To be done →
Output as a numbered list the lines from the line with "Open the 牛人榜 menu item" to the line with "click(362, 96)", both included, skipping any blank lines and leaving out the pictures.

Record excerpts →
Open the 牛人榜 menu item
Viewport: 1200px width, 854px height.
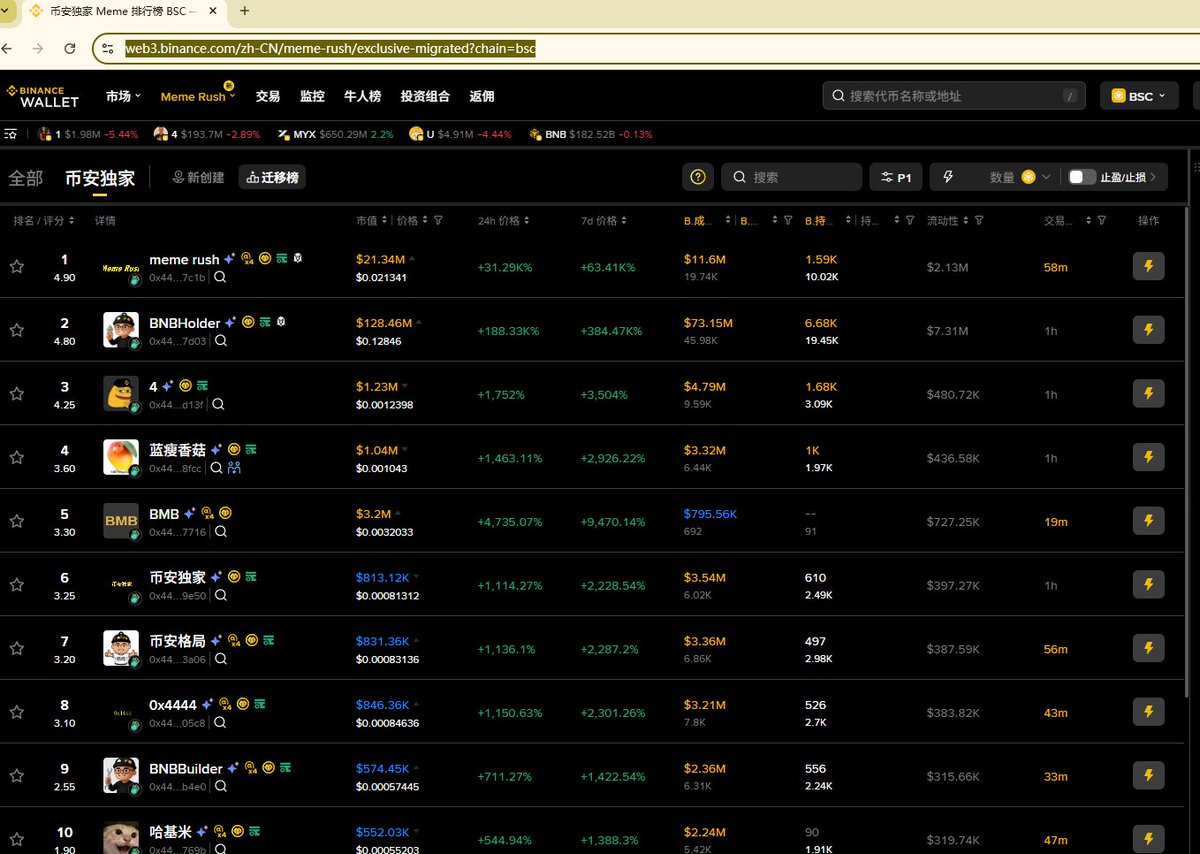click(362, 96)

---

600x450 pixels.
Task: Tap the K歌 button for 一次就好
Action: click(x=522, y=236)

==

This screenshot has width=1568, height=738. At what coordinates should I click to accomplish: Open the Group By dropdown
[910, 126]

Solution below →
1. Open the 牛人榜 menu item
2. Viewport: 1200px width, 854px height.
3. click(362, 96)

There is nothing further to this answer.